On the other hand, supposed beneficiaries ended up with the short end of the stick. Mariano said that CARPER will result in more cancellations of certificate of land transfer (CLTs), certificate of land ownership awards (CLOAs) and emancipation patents (EPs) as farmer-beneficiaries would be unable to pay for land amortization.
He said that, on average, the cost of agricultural lands is pegged at P235,00 per hectare. “With six percent interest and land tax, farmers would find it hard to pay for amortization,” Mariano said.
He called land amortization as a new form of feudal exploitation. “Amortization constantly increases,” he said. Mariano said that if a farmer failed to pay three annual amortizations, his land is foreclosed and will most likely end up in the hands of rich landowners. This leads, he said, to the reconcentration of land to the few landlords.
In fact, the DAR reported in 2007 that 5,049 EPs and 103,092 CLOAs were already canceled involving 204,579 hectares of land.
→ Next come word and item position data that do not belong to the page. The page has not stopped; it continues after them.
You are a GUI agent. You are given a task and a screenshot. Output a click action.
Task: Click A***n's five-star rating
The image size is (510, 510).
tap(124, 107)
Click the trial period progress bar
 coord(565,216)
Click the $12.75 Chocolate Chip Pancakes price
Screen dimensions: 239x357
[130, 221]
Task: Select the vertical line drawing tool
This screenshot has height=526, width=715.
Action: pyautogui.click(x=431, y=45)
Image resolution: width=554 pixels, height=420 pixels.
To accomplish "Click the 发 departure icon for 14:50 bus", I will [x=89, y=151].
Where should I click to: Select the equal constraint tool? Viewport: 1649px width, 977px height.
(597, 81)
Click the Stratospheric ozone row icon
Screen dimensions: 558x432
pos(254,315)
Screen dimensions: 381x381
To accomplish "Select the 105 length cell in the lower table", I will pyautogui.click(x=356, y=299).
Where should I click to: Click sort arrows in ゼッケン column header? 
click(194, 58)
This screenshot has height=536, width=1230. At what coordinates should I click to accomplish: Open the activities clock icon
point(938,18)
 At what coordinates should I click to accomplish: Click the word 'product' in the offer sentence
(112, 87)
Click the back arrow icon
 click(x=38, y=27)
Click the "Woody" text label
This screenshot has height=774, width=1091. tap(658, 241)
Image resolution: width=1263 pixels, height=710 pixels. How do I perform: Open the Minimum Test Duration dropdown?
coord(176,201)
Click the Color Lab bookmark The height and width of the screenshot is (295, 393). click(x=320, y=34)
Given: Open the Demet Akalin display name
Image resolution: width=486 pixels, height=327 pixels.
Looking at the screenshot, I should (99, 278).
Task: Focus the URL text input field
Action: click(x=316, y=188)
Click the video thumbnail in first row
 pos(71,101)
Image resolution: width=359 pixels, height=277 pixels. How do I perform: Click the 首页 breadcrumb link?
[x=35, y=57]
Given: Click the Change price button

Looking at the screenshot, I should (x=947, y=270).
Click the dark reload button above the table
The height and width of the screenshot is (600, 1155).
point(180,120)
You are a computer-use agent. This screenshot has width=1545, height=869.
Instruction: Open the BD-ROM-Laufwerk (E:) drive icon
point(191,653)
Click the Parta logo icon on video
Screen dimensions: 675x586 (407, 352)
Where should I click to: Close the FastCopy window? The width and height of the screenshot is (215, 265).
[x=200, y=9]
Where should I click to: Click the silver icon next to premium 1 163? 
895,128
The figure does not include pending cases of cancellation.
The DAR figures are way below the results of the study of independent think tank Ibon Foundation that said that by the middle of 2004 alone, more than 2,000 EPs and CLOAs covering 380,000 hectares of land were canceled.
Worse Provisions
Mariano said he expects a worse version of CARPER at the bicameral conference. “I am certain that landlord-legislators will want to insert more anti-farmer provisions,” he said.
The Senate already passed on third reading Senate Bill (SB) 2666 or “An Act Strengthening CARP.” In a statement, Ibon described the bill as worse than the original version as it represents a concession to big private landed interests.
“The bill, for instance, allows previous landowners to reacquire and reconsolidate their landholdings after the 10-year retention period,” Ibon said.
Ibon said the bill reduced the CARP into real-estate transaction as it retains non-land transfer schemes like the SDO. Also retained is the provision for voluntary land transfers that requires farm workers and small farmers to pay spot cash to the landowners at market value – an impossible imposition on poor farmers who can hardly even make ends meet.
The Senate version also only targets distribution of lands to only 400,000 farmer-beneficiaries even as there are still 1.6 million farmers awaiting land reform, excluding the millions still awaiting land awarded them and those whose lands have been sequestered due to indebtedness.
Ibon added that even as SB 2666 retains compulsory land acquisition and distribution (LAD) component, it also upholds the same provisions that allow landowners to skirt around CARP coverage.
Resistance
Mariano said they will continue to demand the junking of the CARP extension.
The farmers led by KMP will hound with protests every step leading to the ratification of CARPER as they continue to push for the passage of a genuine agrarian reform bill.
“Free distribution of land should be the central characteristic of a truly social justice measure,” Mariano said.In the meantime, Mariano said the peasants have to continue relying on themselves in the struggle for genuine land reform in the countryside.